(Beginning of Records for the task)

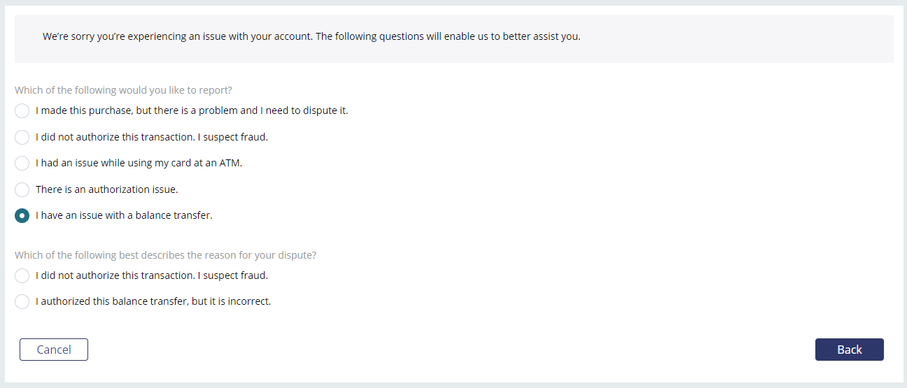
Task: Click the label text 'There is an authorization issue.'
Action: tap(107, 189)
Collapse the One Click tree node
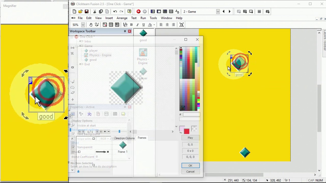The height and width of the screenshot is (183, 326). coord(72,37)
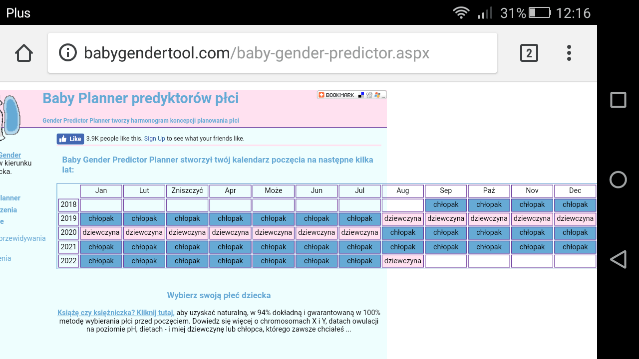
Task: Click the 2018 Sep chłopak cell
Action: click(446, 204)
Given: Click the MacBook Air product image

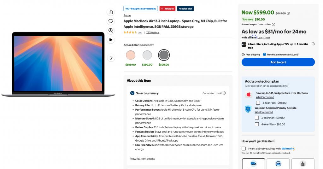Looking at the screenshot, I should (x=58, y=64).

(End of Records for the task)

- [Your goal]
Find "Collapse the One Click tree node" in the entries, then reproduce that line and each line after it exactly, through the last one. Pictures do not go in.

- [Solution to this exercise]
Collapse the One Click tree node
The height and width of the screenshot is (183, 326). coord(72,37)
Task: Click the 2018 Sep chłopak cell
Action: click(446, 204)
Given: Click the MacBook Air product image

Looking at the screenshot, I should (x=58, y=64).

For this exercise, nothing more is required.